I want to answer this Big Q with a big no, but can we do that? Can there be power without control?
- Carol discovers that Jessie’s husband is abusing her and tells Rick to kill him.
- Abraham joins a construction crew that wants to leave a crew member behind when walkers arrive. Abraham saves her life. The crew chief resigns so that Abraham can take his place.
- Father Gabriel tells Deanna that the group is not to be trusted.
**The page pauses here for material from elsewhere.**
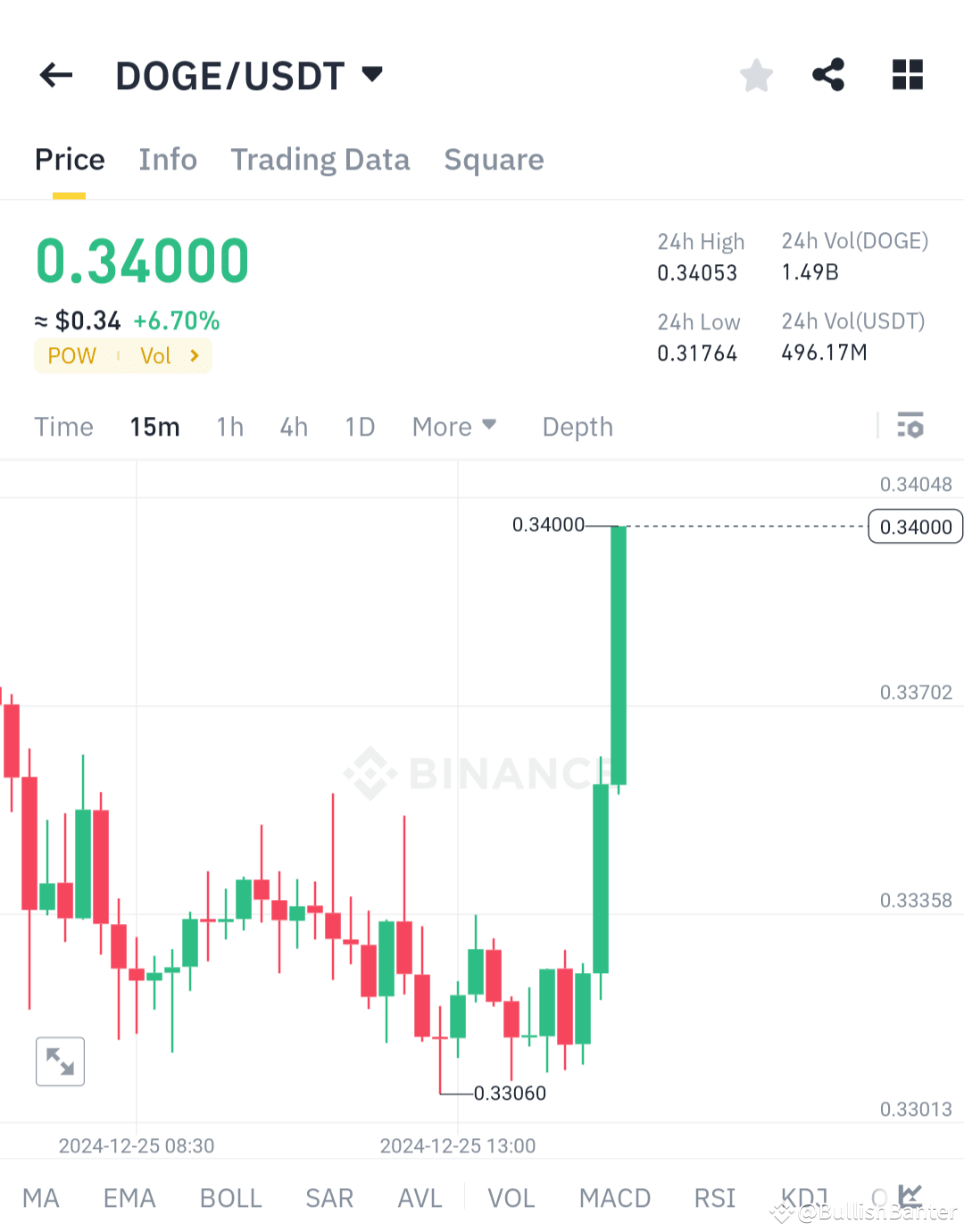
Task: Select the EMA indicator
Action: coord(129,1199)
- On a supply run, things go south. Aidan’s friend abandons him, then he abandons Noah and Glenn, leading to Noah’s death.
The Big Q
Is cowardice criminal?
In each one of these, we see examples of cowardice: abusive partners and people willing to let others die if saving them may be difficult. Father Gabriel shows us what ultimately happens to cowards. He, who let his entire congregation die because of his cowardice, becomes a traitor to the people who have made him part of his family. This forecasts that the locals will turn on our group if cowardice defeats courage.
- Norma receives word that her mother has died and grieves the loss of the mother she never had.
- Caleb keeps hanging around, no matter how much Dylan tries to get rid of him.
- Norman and Emma begin dating…and being home-schooled together.
- A guest named Annika that “entertains at parties” shows up. Norman spies on her through her window. He also offers to help her find a place where she must go for a dinner, but he shows up back at the motel with her car instead of walking back like he said he would, implying that he killed her.
The Big Q
How much of our lives are determined by the lives of our ancestors?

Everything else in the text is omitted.